** Start of EXTRACTED MATERIAL **

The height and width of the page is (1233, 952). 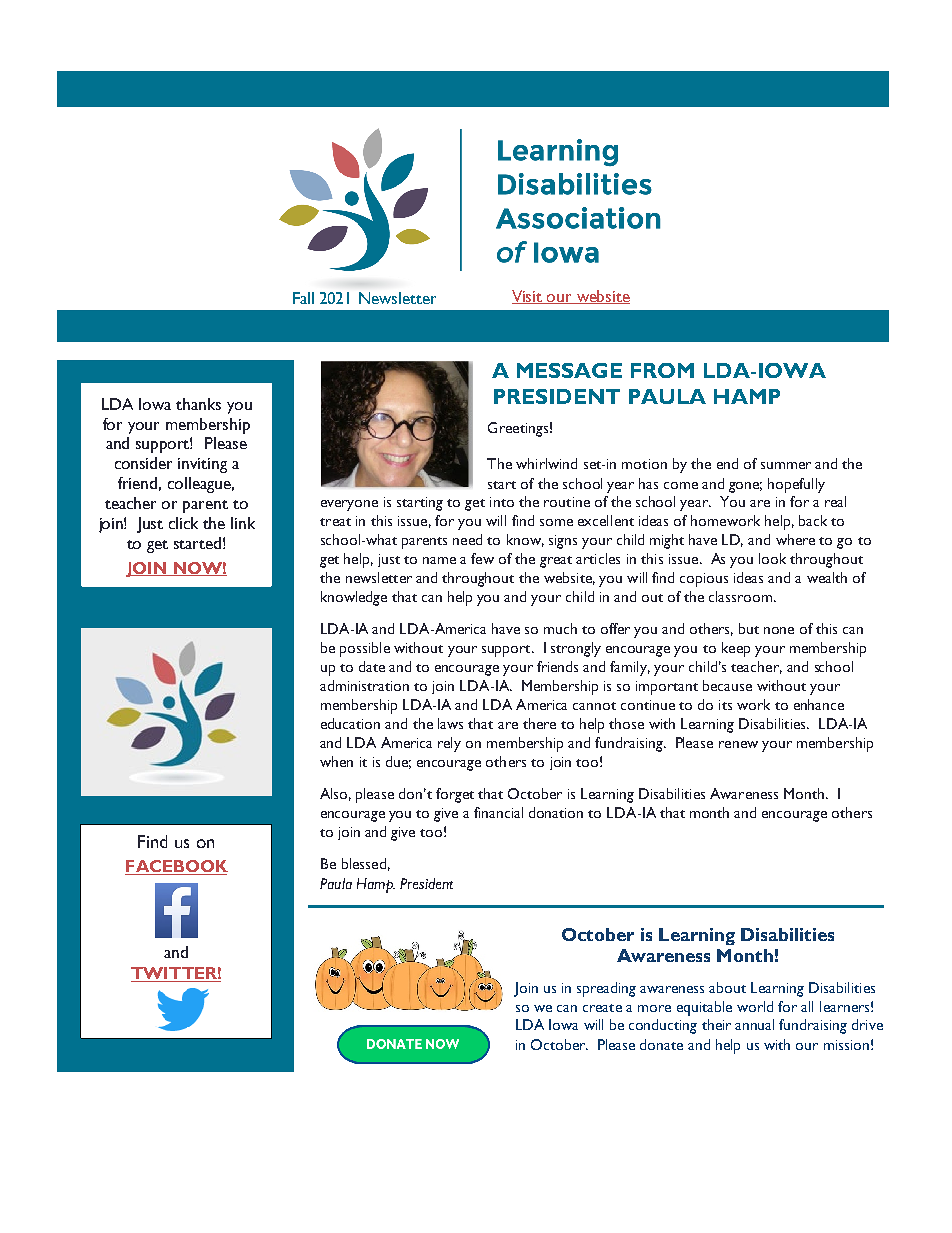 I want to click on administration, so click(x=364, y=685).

** End of EXTRACTED MATERIAL **
** Start of EXTRACTED MATERIAL **

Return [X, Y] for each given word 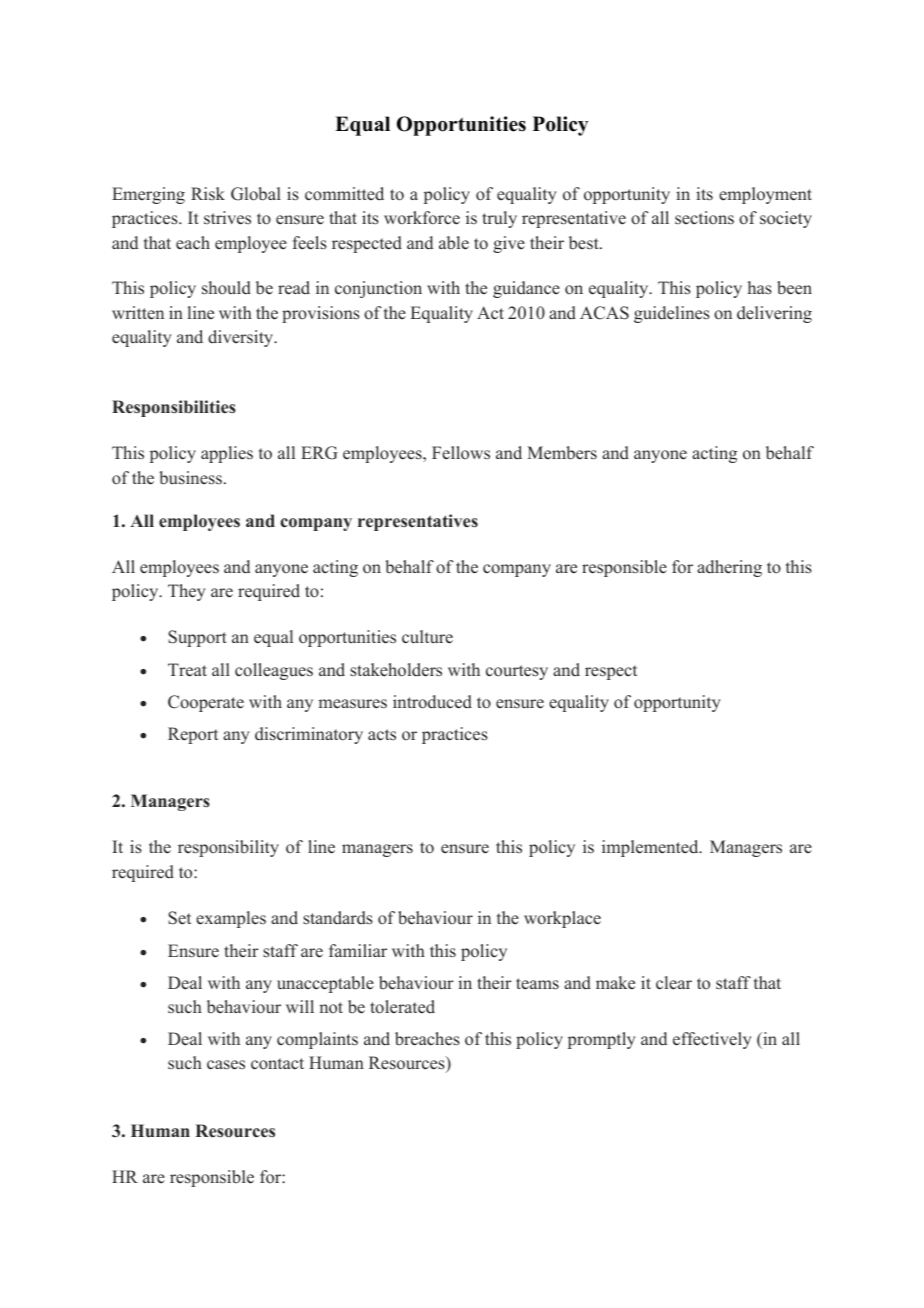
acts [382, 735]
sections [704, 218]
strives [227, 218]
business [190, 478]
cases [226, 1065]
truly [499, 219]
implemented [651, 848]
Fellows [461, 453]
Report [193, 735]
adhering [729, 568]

** End of EXTRACTED MATERIAL **

WRITTEN REQUEST
Render the data from the line containing "sections [704, 218]" through the line containing "adhering [729, 568]", both included, as a JSON list of strings with one string per line and blank lines omitted.

CORRECT RESPONSE
[
  "sections [704, 218]",
  "strives [227, 218]",
  "business [190, 478]",
  "cases [226, 1065]",
  "truly [499, 219]",
  "implemented [651, 848]",
  "Fellows [461, 453]",
  "Report [193, 735]",
  "adhering [729, 568]"
]